## start
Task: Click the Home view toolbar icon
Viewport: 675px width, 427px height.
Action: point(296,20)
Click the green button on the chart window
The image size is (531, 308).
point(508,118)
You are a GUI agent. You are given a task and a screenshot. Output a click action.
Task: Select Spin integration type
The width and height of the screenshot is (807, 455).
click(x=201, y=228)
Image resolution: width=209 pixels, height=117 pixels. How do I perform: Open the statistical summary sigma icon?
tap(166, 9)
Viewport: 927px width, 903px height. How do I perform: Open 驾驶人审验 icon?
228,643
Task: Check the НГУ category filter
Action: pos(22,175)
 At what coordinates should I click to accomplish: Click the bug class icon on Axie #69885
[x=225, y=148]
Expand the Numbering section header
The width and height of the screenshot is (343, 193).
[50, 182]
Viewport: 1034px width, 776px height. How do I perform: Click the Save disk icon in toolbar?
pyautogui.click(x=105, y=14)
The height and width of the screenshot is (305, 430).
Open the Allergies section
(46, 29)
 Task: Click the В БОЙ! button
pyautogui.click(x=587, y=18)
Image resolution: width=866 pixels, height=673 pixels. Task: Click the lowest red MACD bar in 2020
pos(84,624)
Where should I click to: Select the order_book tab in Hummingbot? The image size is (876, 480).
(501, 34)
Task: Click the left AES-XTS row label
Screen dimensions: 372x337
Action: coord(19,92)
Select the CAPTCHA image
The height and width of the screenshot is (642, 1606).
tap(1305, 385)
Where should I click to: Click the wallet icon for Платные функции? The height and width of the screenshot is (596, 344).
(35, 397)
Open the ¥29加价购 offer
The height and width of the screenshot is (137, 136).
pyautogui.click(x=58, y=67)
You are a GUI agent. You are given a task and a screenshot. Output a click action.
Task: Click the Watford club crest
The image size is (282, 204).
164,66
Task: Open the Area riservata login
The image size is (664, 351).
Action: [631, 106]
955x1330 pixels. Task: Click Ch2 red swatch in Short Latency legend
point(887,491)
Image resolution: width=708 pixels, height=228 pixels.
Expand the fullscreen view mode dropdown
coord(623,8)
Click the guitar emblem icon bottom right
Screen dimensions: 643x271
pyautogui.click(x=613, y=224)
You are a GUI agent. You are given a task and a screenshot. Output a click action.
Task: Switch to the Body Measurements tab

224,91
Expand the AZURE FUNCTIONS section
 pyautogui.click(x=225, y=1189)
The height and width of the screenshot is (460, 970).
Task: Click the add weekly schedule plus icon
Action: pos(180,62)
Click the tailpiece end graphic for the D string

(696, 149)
## end
Exercise requirements - Reproduce all of the data above word for word, keeping every line in its original order.

The solution -
Task: Click the Home view toolbar icon
Viewport: 675px width, 427px height.
Action: point(296,20)
Click the green button on the chart window
The image size is (531, 308).
point(508,118)
You are a GUI agent. You are given a task and a screenshot. Output a click action.
Task: Select Spin integration type
The width and height of the screenshot is (807, 455).
click(x=201, y=228)
Image resolution: width=209 pixels, height=117 pixels. How do I perform: Open the statistical summary sigma icon?
tap(166, 9)
Viewport: 927px width, 903px height. How do I perform: Open 驾驶人审验 icon?
228,643
Task: Check the НГУ category filter
Action: pos(22,175)
 At what coordinates should I click to accomplish: Click the bug class icon on Axie #69885
[x=225, y=148]
Expand the Numbering section header
The width and height of the screenshot is (343, 193).
[50, 182]
Viewport: 1034px width, 776px height. How do I perform: Click the Save disk icon in toolbar?
pyautogui.click(x=105, y=14)
The height and width of the screenshot is (305, 430).
Open the Allergies section
(46, 29)
 Task: Click the В БОЙ! button
pyautogui.click(x=587, y=18)
Image resolution: width=866 pixels, height=673 pixels. Task: Click the lowest red MACD bar in 2020
pos(84,624)
Where should I click to: Select the order_book tab in Hummingbot? The image size is (876, 480).
(501, 34)
Task: Click the left AES-XTS row label
Screen dimensions: 372x337
Action: coord(19,92)
Select the CAPTCHA image
The height and width of the screenshot is (642, 1606).
tap(1305, 385)
Where should I click to: Click the wallet icon for Платные функции? The height and width of the screenshot is (596, 344).
(35, 397)
Open the ¥29加价购 offer
The height and width of the screenshot is (137, 136).
pyautogui.click(x=58, y=67)
You are a GUI agent. You are given a task and a screenshot. Output a click action.
Task: Click the Watford club crest
The image size is (282, 204).
164,66
Task: Open the Area riservata login
The image size is (664, 351).
Action: [631, 106]
955x1330 pixels. Task: Click Ch2 red swatch in Short Latency legend
point(887,491)
Image resolution: width=708 pixels, height=228 pixels.
Expand the fullscreen view mode dropdown
coord(623,8)
Click the guitar emblem icon bottom right
Screen dimensions: 643x271
pyautogui.click(x=613, y=224)
You are a GUI agent. You are given a task and a screenshot. Output a click action.
Task: Switch to the Body Measurements tab

224,91
Expand the AZURE FUNCTIONS section
 pyautogui.click(x=225, y=1189)
The height and width of the screenshot is (460, 970).
Task: Click the add weekly schedule plus icon
Action: pos(180,62)
Click the tailpiece end graphic for the D string

(696, 149)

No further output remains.